■ **SOURCE INFORMATION**:
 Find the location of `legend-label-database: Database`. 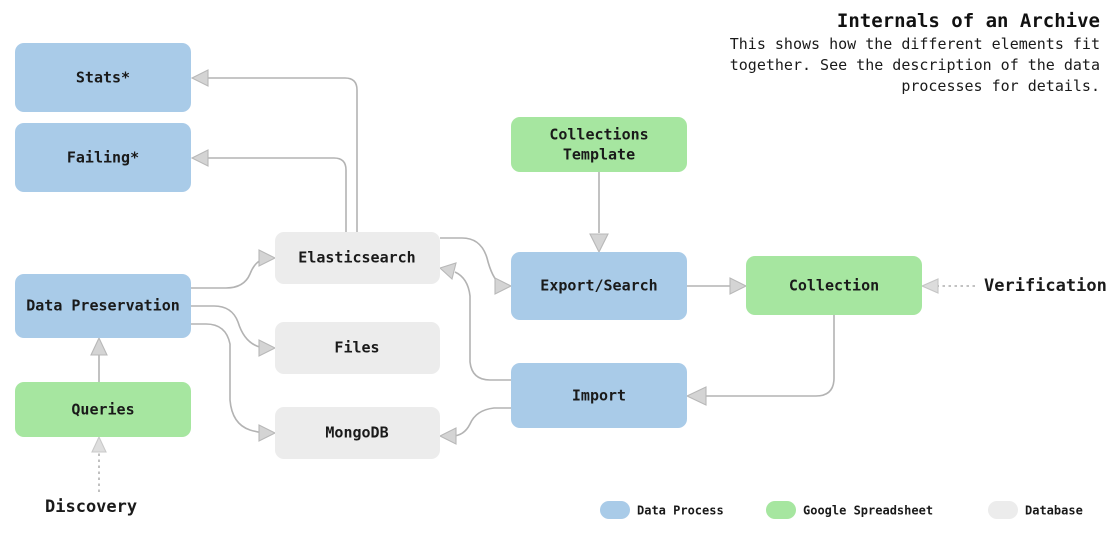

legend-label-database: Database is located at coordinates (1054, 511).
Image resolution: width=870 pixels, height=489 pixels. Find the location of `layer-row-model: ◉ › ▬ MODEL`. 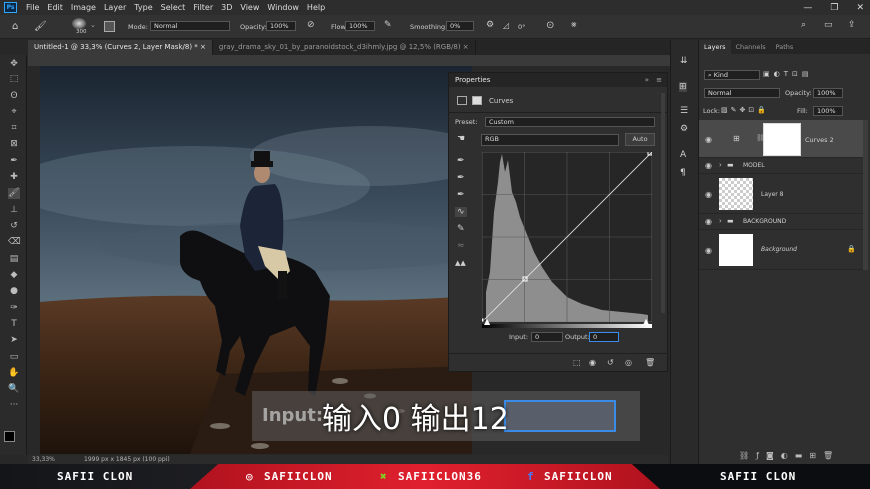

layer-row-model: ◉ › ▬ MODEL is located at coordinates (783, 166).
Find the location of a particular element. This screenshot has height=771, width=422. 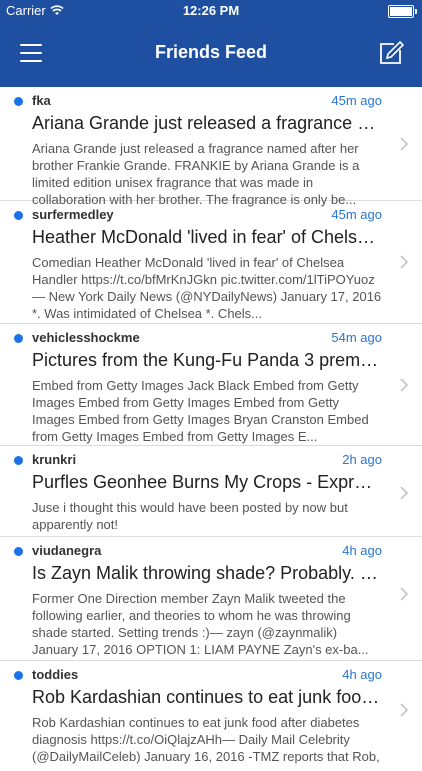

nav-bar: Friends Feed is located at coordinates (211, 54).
* * *
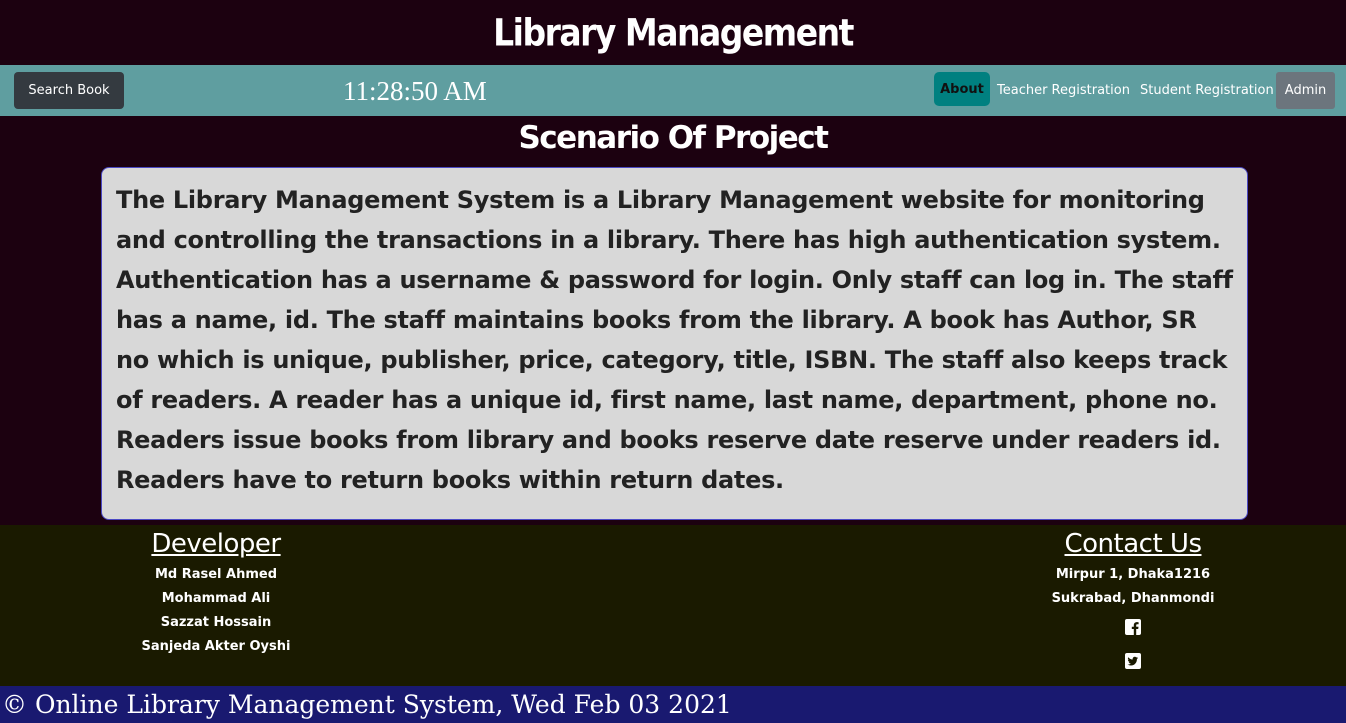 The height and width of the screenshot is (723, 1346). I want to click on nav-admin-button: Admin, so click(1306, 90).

■ **TASK OBJECTIVE**: Recast the lines as a Markdown table with the columns "Row" and "Line", starting with the line that contains "Find the location of a" and going on through the line that contains "nav-bar: Friends Feed", leaving out blank lines and the pictures.

■ **EXERCISE RESPONSE**:
| Row | Line |
|---|---|
| 1 | Find the location of a particular element. This screenshot has height=771, width=422.  |
| 2 | nav-bar: Friends Feed is located at coordinates (211, 54). |